Any help on finding an Oil Filter Housing is greatly appreciated, as the shop who did the diagnosis (Goodyear) also priced me for some remanufacturered front axles at $140 EACH. 

I found some new, not remanuf. axles online for $63 each....big difference and even bigger if I let an independent mechanic install them. 

Thanks!

PS


----------



## Matt93SE (Sep 17, 2003)

look for the oil pump assembly at a junkyard. the oil filter housing is part of the oil pump, IIRC. should be able to buy the whole thing from a junkyard fot not a lot of money. honestly, I think it's just a gasket though. I would look further into it before letting a mechanic charge you $800+ to replace a pump when it's probably only a bad seal or gasket.

as for the axles, you should be able to get reman units at most parts stores for right at $60 each. IF you can get NEW ones for that, please let all of us know where that is, as I'd rather buy new ones next time instead of continually swapping out reman axles once a year.


----------



## phreesoal (Apr 28, 2005)

Matt,

Thanks a lot for your suggestion and reply! I'll definitely check at a junk yard, didn't think about that one. 

I talked to the mechanic at the shop yesterday who said they priced the oil filter housing unit for $80 but would charge about $175-$200 to repair it because they're not sure what needs to be done once they "get in there." Gotta love that labor huh?

I'll find out more about it though in regards to what exactly about it is causing the leak. I have to admit, as a lady, I'm not inclined to dig too deep on my own under the hood but hey, I'll have a look if I know what I'm looking for. 

Also, about the axles - I spotted them on eBay from a guy who said they're brand new, not refurbs at $63.00 each.

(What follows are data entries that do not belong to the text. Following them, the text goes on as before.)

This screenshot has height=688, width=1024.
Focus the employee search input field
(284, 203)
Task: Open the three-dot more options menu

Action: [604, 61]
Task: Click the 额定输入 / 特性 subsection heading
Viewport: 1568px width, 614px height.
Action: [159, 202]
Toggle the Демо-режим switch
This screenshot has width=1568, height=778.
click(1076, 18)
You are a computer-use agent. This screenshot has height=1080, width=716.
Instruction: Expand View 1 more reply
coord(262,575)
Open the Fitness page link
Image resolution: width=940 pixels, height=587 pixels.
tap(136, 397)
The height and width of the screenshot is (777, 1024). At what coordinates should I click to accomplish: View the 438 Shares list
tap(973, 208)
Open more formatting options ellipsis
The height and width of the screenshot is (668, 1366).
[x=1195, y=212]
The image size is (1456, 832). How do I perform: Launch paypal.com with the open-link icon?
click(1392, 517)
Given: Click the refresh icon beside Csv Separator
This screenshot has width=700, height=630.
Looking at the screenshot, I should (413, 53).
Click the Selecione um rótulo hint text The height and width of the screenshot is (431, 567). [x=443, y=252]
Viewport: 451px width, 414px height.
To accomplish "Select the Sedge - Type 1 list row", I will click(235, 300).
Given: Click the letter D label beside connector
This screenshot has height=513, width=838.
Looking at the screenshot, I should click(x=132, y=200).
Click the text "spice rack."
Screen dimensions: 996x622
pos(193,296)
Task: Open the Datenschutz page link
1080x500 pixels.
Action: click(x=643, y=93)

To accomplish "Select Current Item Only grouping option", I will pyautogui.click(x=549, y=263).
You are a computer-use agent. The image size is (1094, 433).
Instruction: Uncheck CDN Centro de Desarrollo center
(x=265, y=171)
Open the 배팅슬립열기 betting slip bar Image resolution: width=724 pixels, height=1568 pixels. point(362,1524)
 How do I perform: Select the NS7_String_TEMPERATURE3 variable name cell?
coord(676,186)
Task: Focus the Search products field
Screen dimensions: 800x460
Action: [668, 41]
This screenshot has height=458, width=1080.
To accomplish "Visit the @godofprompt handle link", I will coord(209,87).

I didn't get them yet as I wanted to know the seriousness of the oil leak before I begin fixing up the car. I've had it for about 7 weeks now. 

Out of curiousity, what's the worse that may happen if I don't replace it? Can it cause any serious damage? I've monitored my oil loss and I've lost a quart within about a 5 week period. I noticed also that the oil will come out in a little puddle if I sit in park and gas the car (like if I'm giving it gas to charge the battery to jump start another car.) That's actually how I noticed the oil leak, jumping my old car. 

So far I need new tires, 2 front axles, tune up and front end alignment, along with fixing the oil filter housing. Goodyear didn't find anything out of ordinary maintenance that the car needs. That was after getting their free diagnosis.

I really appreciate all the feedback to learn more about the old Maxima's!


----------